The massive cyberattack that almost disabled the NHS over the weekend has turned into a major political issue.
On Friday, organisations around the world were hit with ransomware, nicknamed WannaCry, which encrypted their information and then demanded payment in exchange for decryption.
In the UK, the NHS was particularly badly hit, with at least 48 organisations affected. Hospitals turned non-urgent cases away, cancelled patient operations, and doctors had to work using pen and paper rather than online systems. This chaos continued over the weekend and into Monday morning.
How was a critical service like the NHS almost knocked out by a cyberattack?
Most of the health service’s computers run Windows XP, out-of-date software which no longer gets security support from Microsoft as of 2014. Anyone still running the software after that runs a major risk of getting hacked. The NHS isn’t alone — around 140 million PCs globally still run Windows XP, according to Business Insider estimates.
The NHS did have one safeguard — the UK government was still paying Microsoft for extended security support after the cut-off date.
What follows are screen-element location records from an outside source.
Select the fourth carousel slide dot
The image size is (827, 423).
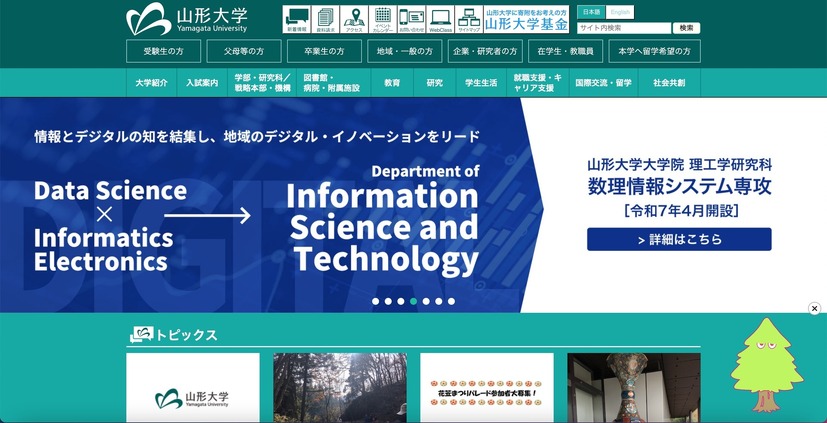click(x=413, y=301)
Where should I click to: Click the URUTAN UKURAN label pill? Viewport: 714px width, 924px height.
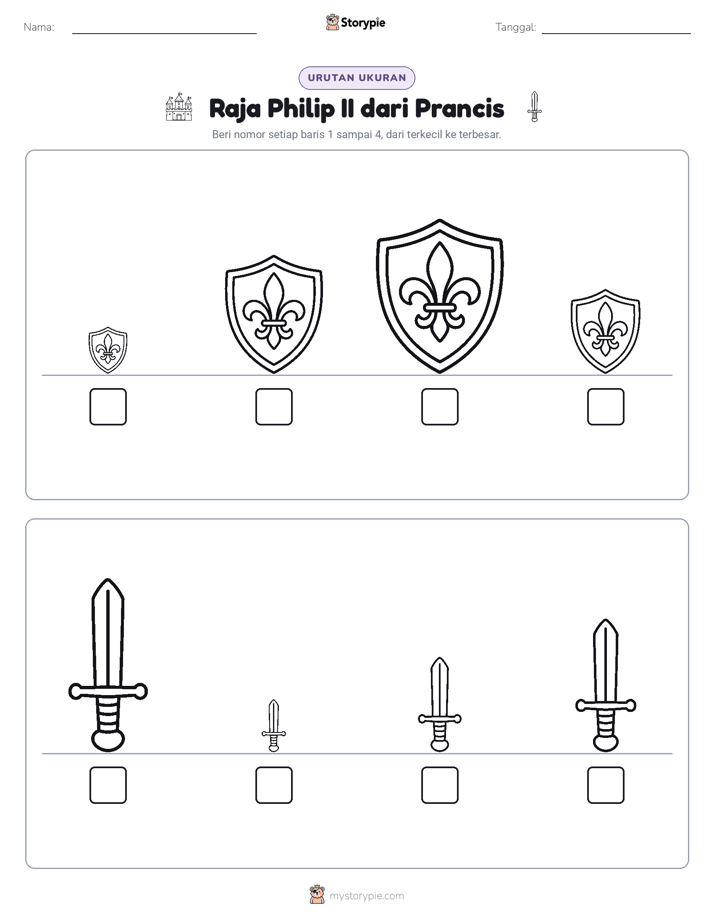click(x=357, y=78)
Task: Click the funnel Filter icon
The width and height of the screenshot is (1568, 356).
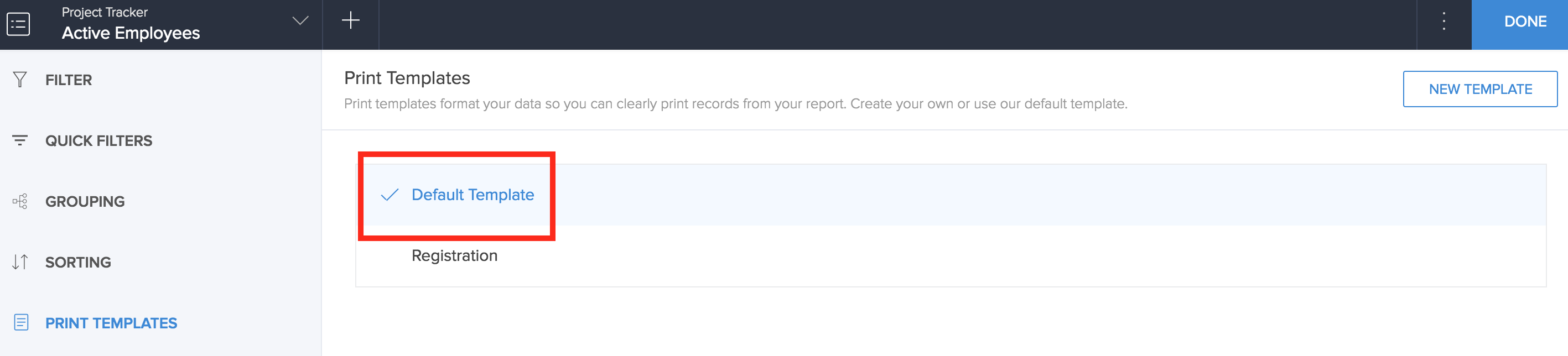Action: pos(19,80)
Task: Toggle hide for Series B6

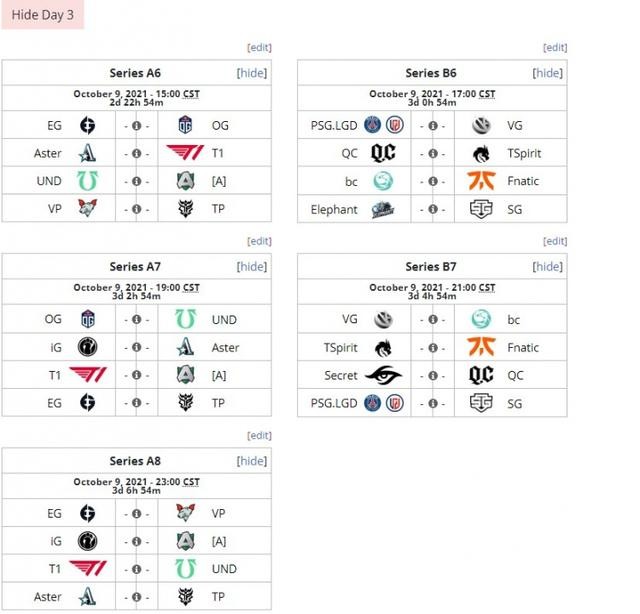Action: [547, 73]
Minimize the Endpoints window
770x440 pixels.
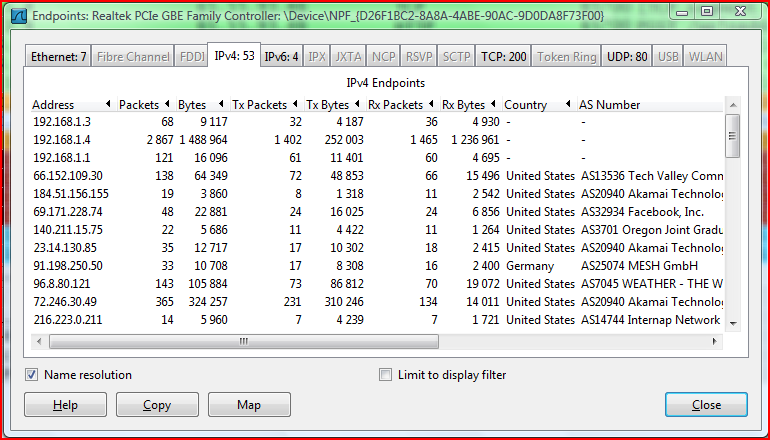click(x=679, y=11)
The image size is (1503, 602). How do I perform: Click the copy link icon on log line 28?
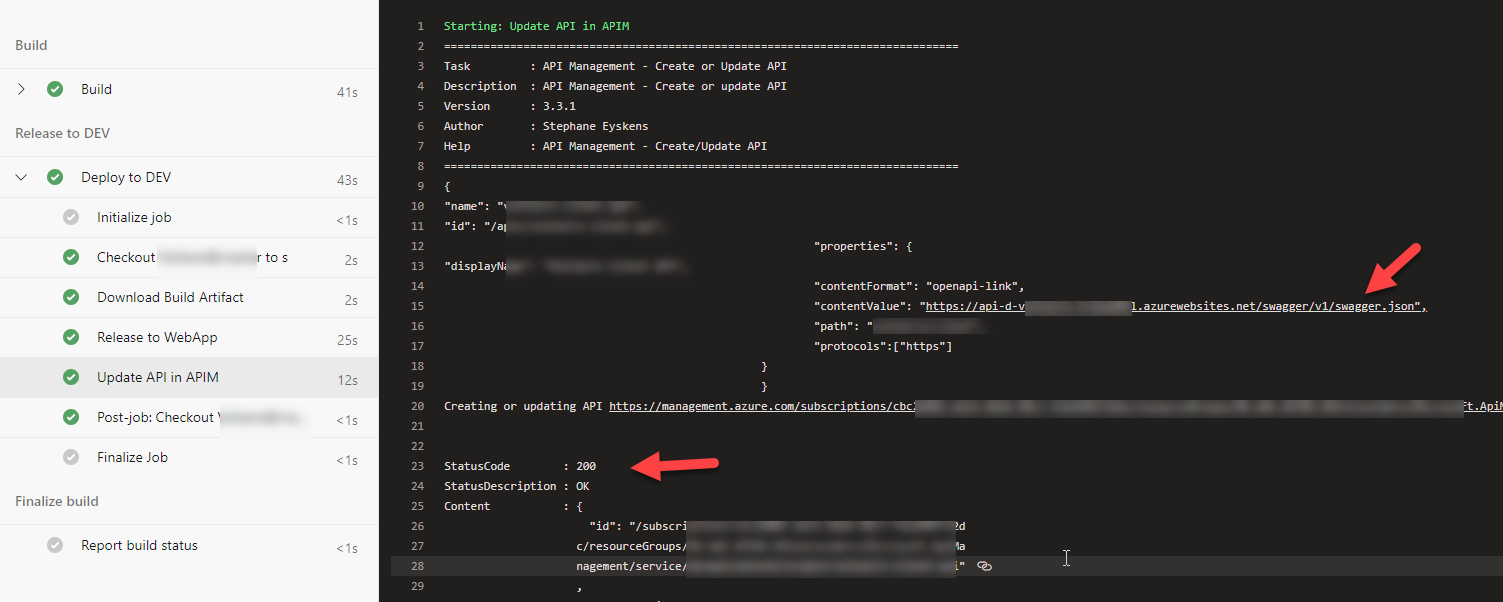pos(984,566)
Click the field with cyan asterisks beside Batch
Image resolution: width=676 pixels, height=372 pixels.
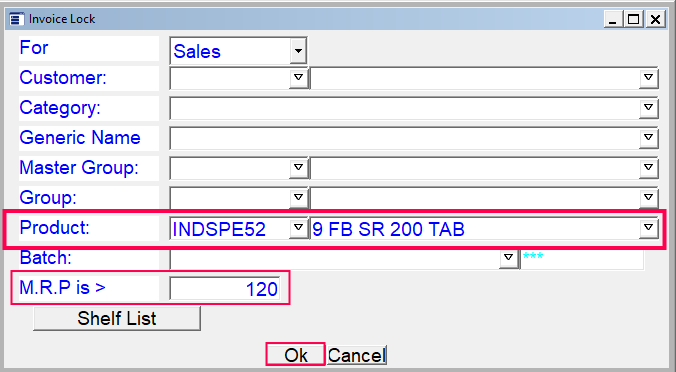click(582, 259)
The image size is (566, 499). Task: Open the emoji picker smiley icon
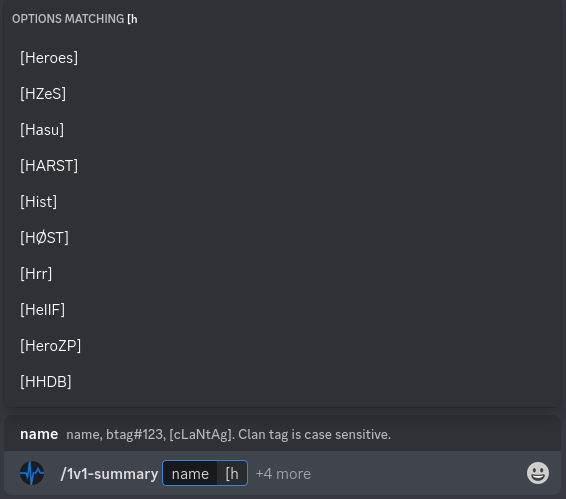click(x=537, y=473)
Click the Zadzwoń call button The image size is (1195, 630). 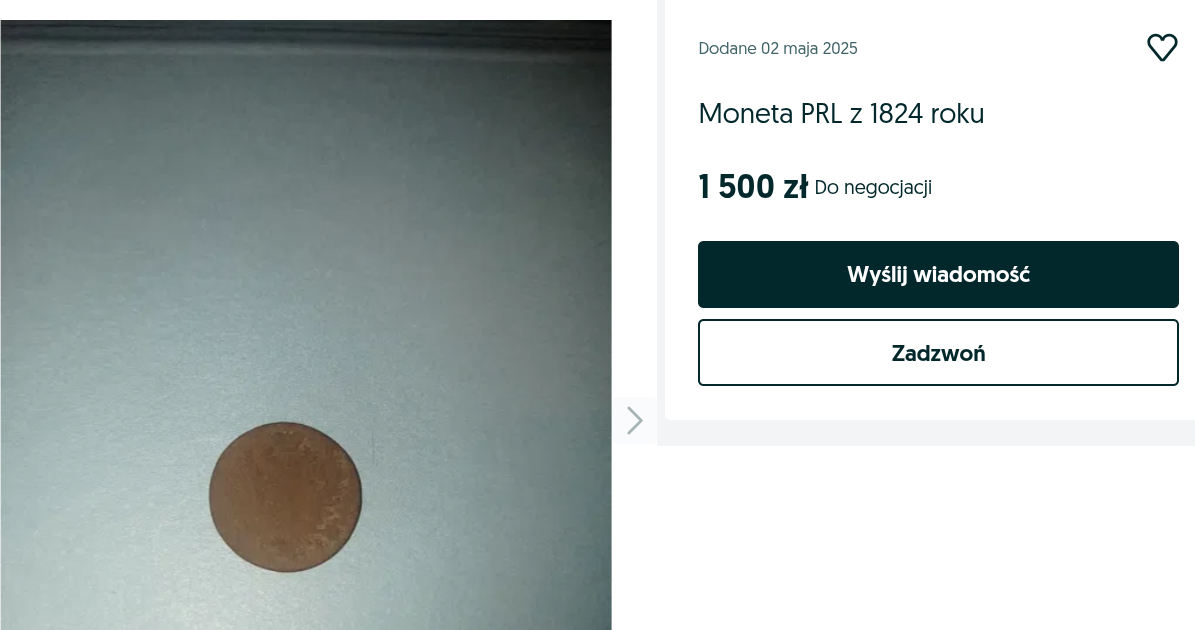tap(938, 353)
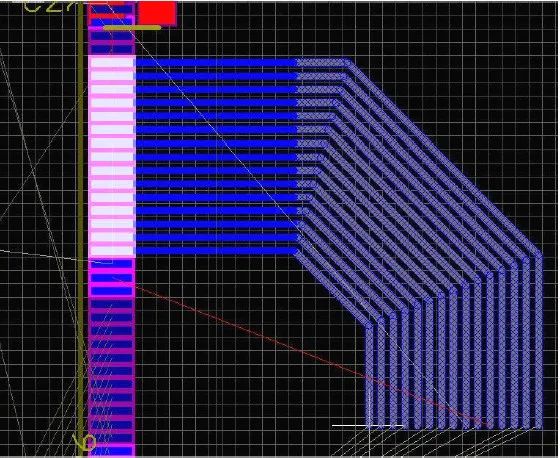Screen dimensions: 560x458
Task: Click the leftmost vertical hatched trace segment
Action: [x=369, y=375]
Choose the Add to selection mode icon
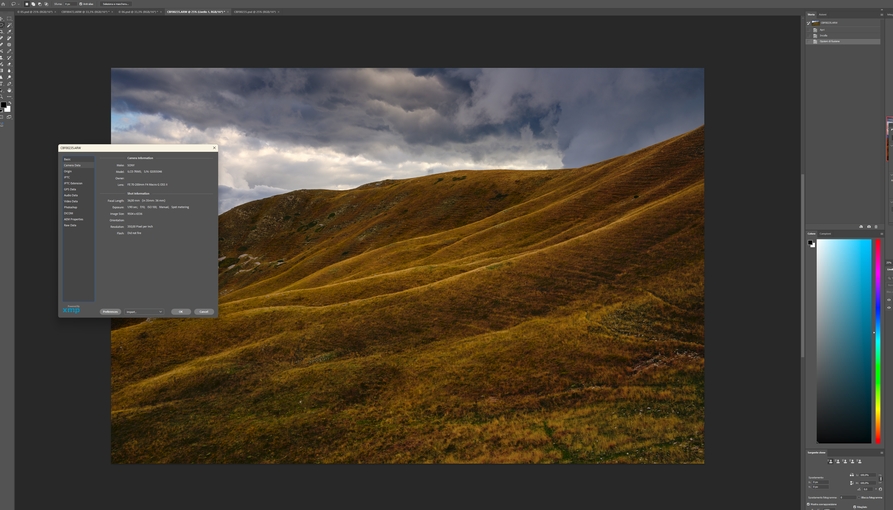This screenshot has height=510, width=893. pos(32,4)
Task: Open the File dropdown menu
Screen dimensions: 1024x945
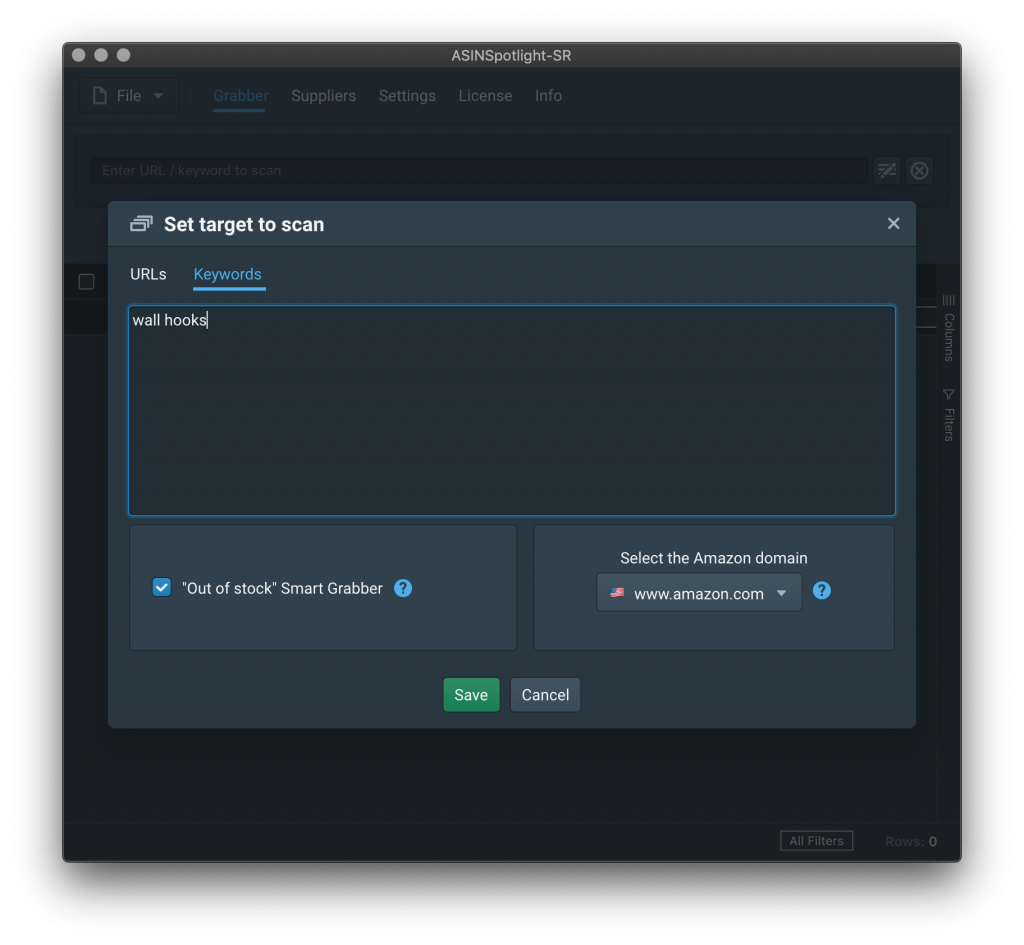Action: tap(128, 96)
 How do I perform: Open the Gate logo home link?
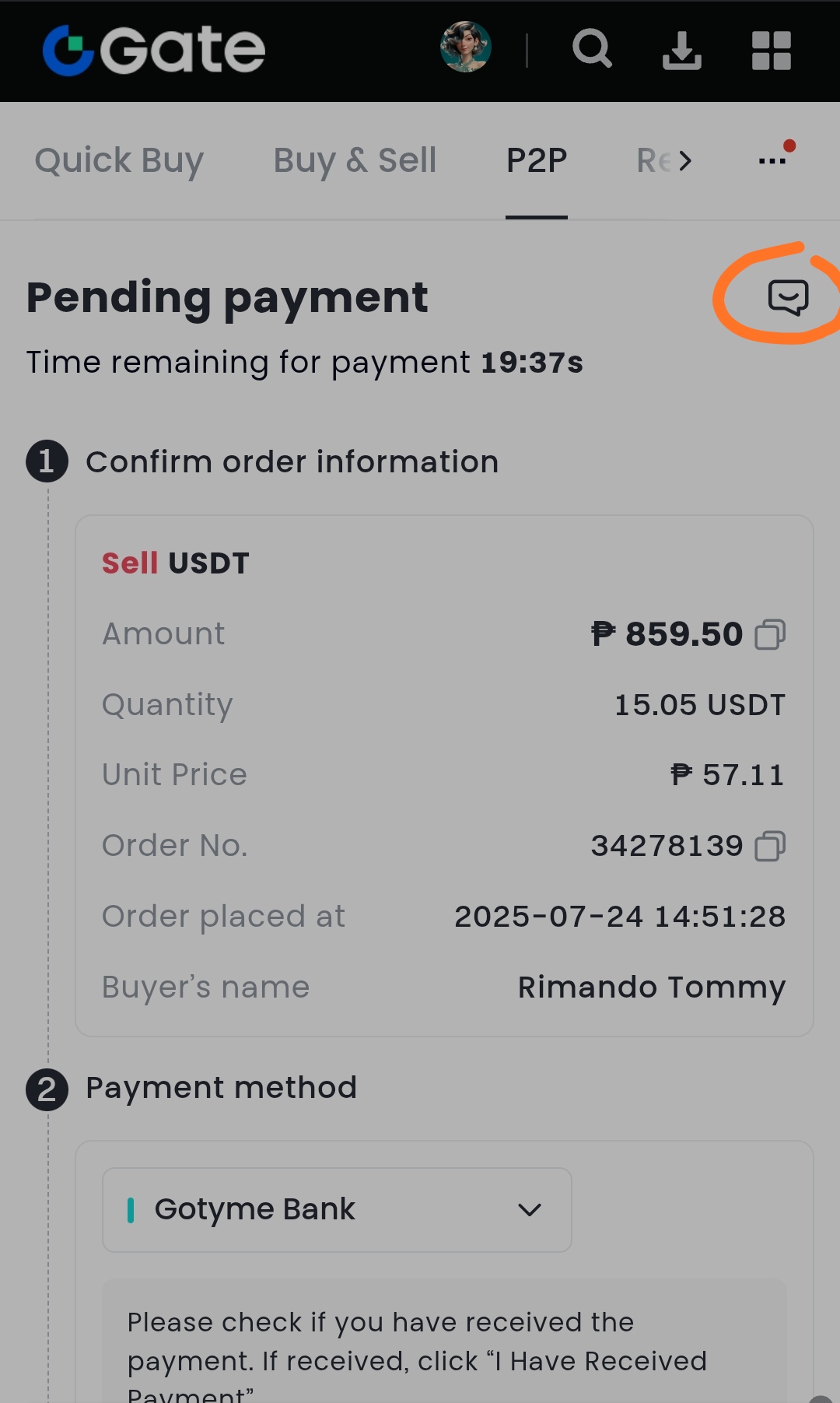tap(154, 51)
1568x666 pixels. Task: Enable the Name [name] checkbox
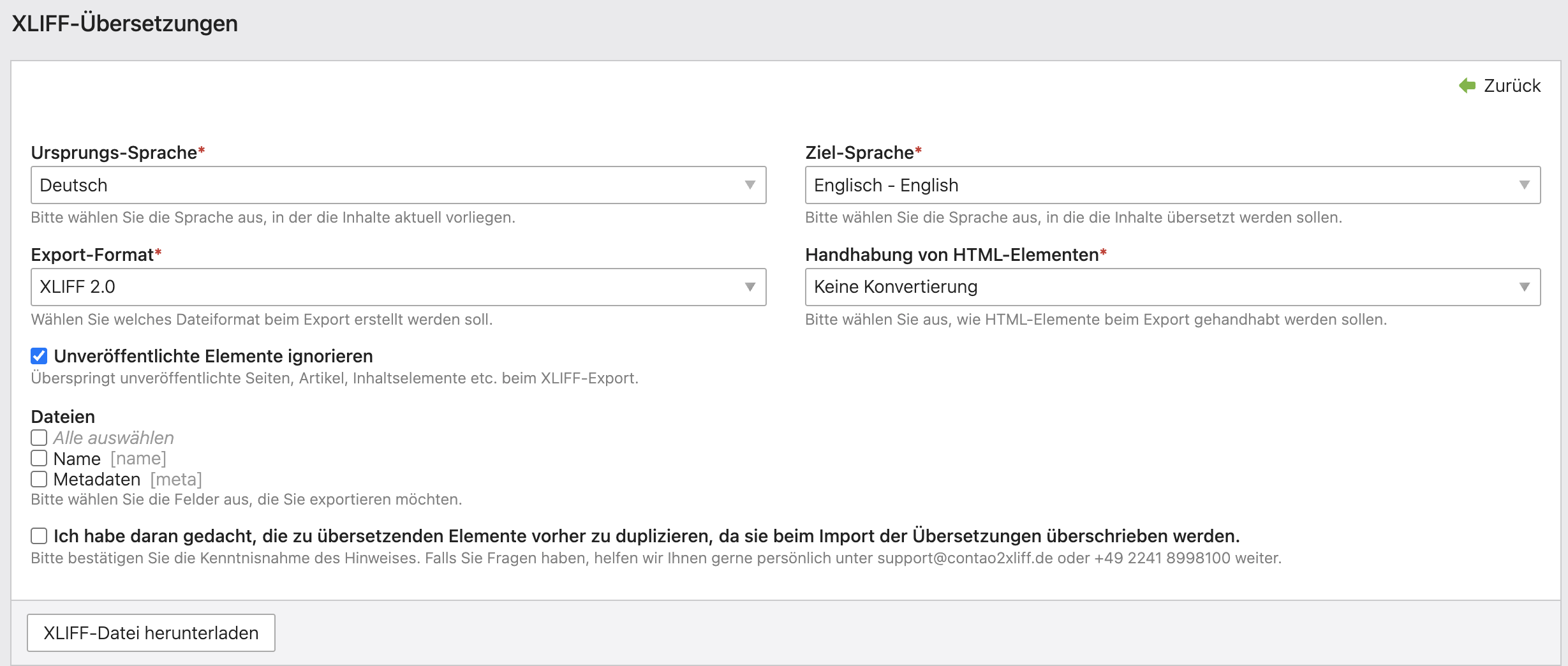(x=39, y=459)
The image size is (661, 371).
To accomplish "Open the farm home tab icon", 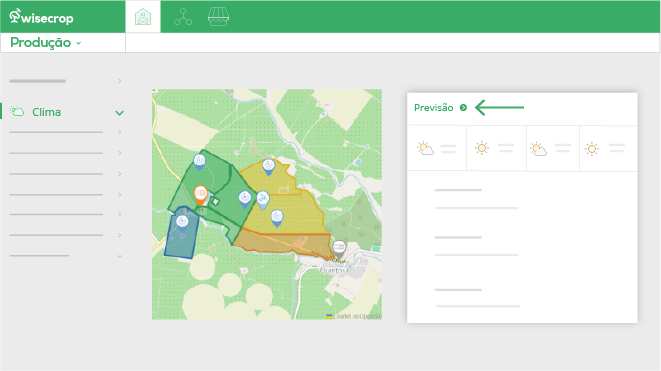I will pos(143,17).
That means it still had vital security updates and patches to avoid being hacked.
Until 2015, that is, when the government decided to stop paying for that support.
Some people feel the government is to blame for that decision, because that resulted in the NHS’ systems being more vulnerable.
Take this article from the Daily Mail, whose headline reads: “Government officials scrapped IT support for NHS computers TWO YEARS ago despite warnings it would leave them vulnerable to attack.”
The government thought paying for support was making people lazy about upgrading from Windows XP
James Stewart is the former deputy chief technology officer at the Government Digital Service, which sits within the Cabinet Office, and works with different government departments to help improve public services through tech.
Stewart didn’t participate in the decision to end Windows XP support, but did work closely with the co-ordinating team.
He said that the decision wasn’t made “unilaterally” by one department, but rather members of different government departments who were responsible for technology. This was called the Technology Leaders Network, and it was this group which made the decision in 2015 to stop paying Microsoft for support.
Stewart told Business Insider the group felt continuing to pay for Windows XP support would have been “pulling a rug over the problem.”
“There was this sense that we could continue paying money to Microsoft year after year for this extended support,” he said. “And what was happening was the responsibility for upgrading systems wasn’t put in the same place is managing the risk for those systems.”
In other words, the group felt that paying to patch XP gave different departments an excuse not to think about upgrading from old software.
“Even extended support doesn’t necessarily provide you protection,” Stewart added. “We could have bought [security] patches, but that doesn’t mean we would have installed them.”
The government was paying £5.5 million for extended support, according to Computer Weekly.
It’s important to mention too that individual organisations — like NHS trusts — could have kept paying for XP support if they had wanted to. What the group decided to end was the discount it was getting for having lots of XP extended support licenses.
That decision was filtered through various departments, including through the NHS. Oddly, the NHS wasn’t represented in that Technology Leaders Network meeting, and the Department of Health was. But as Stewart put it: “The Department of Health’s relationship with the NHS was not simple.”
There is no one body that is responsible for technical standards across the NHS, according to Stewart, which is why it’s hard to pin the blame on one individual or organisation.
“There are so many different organisations that make up the NHS, and the division of responsibility between them is extremely complex, and the way their funding is allocated is extremely complex,” he said. “That means there aren’t many levers in place to effect change across the whole system.”
One source, who preferred to stay anonymous, suggested the blame lies with NHS trust executives who make spending decisions, but are not tech savvy.
“The decision [to end Windows XP extended support] came a long time after Microsoft had started saying it was going to be closing support for the software,” the person said. “Organisations … had a long time to deal with it. And perpetuating that situation wasn’t going to help anybody longer term.
“[Why] is it acceptable for members of boards of organisations to say they don’t understand these topics? You couldn’t say the same thing about finance.”